START The data

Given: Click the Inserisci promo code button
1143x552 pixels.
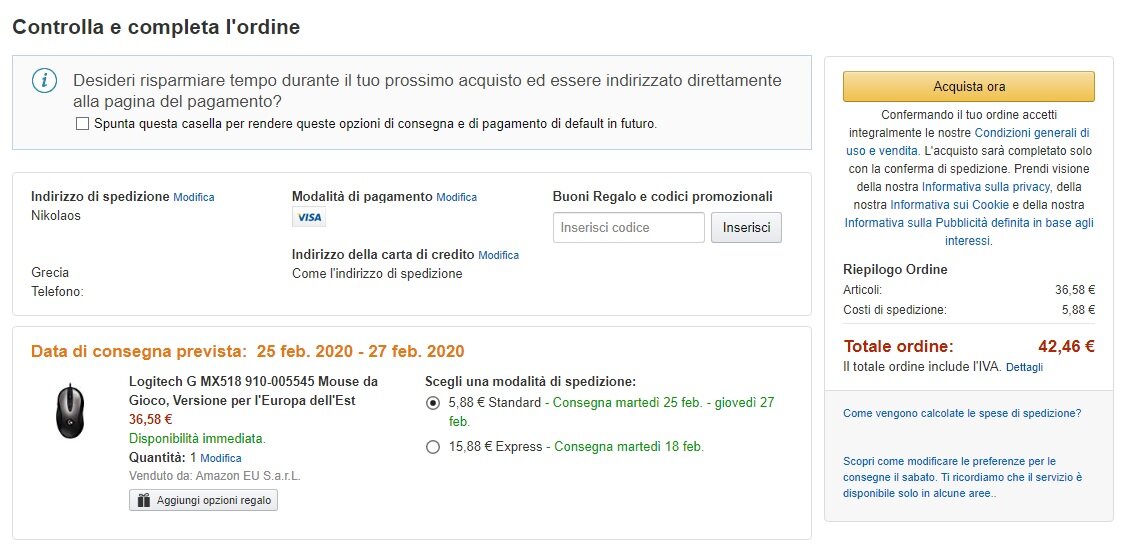Looking at the screenshot, I should tap(746, 227).
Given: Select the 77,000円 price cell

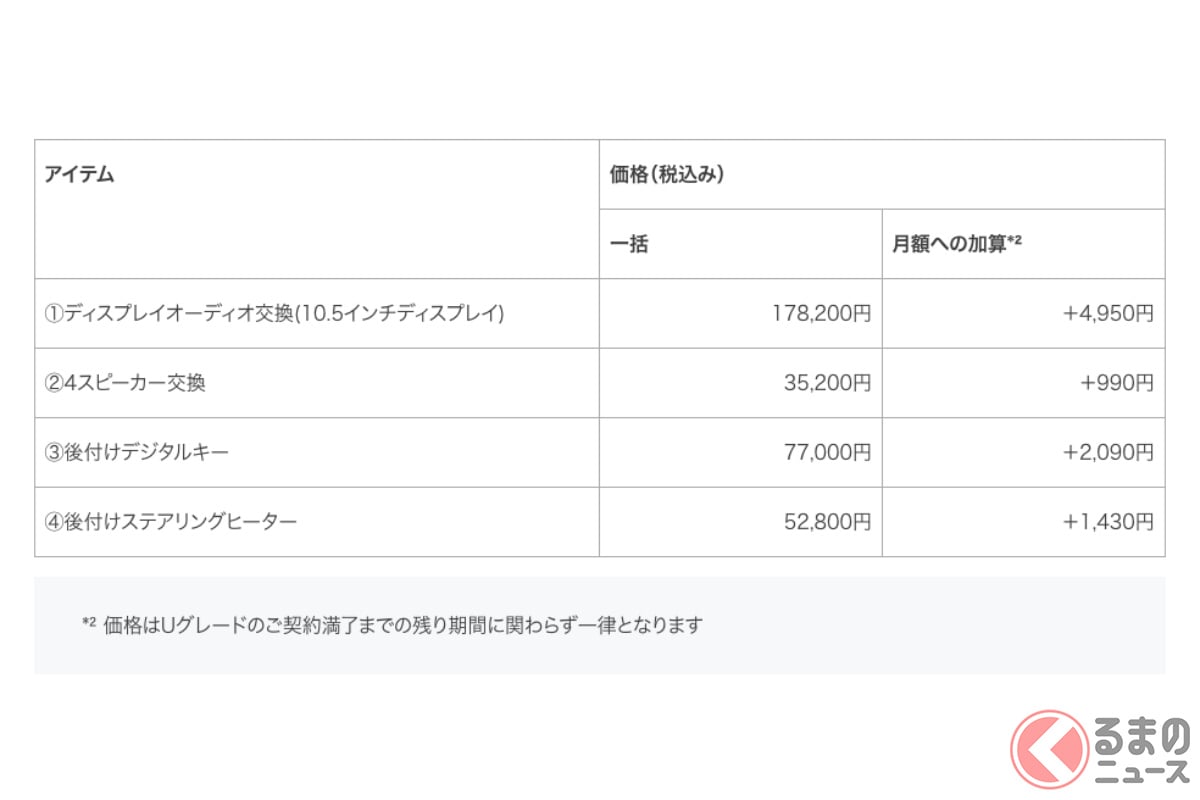Looking at the screenshot, I should click(x=826, y=453).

END The data

• **Task requirements**:
Pull out every line of the records that contains the string "Given", matching case exactly.

• **Solved problem**:
Given: Click the Inserisci promo code button
Given: Select the 77,000円 price cell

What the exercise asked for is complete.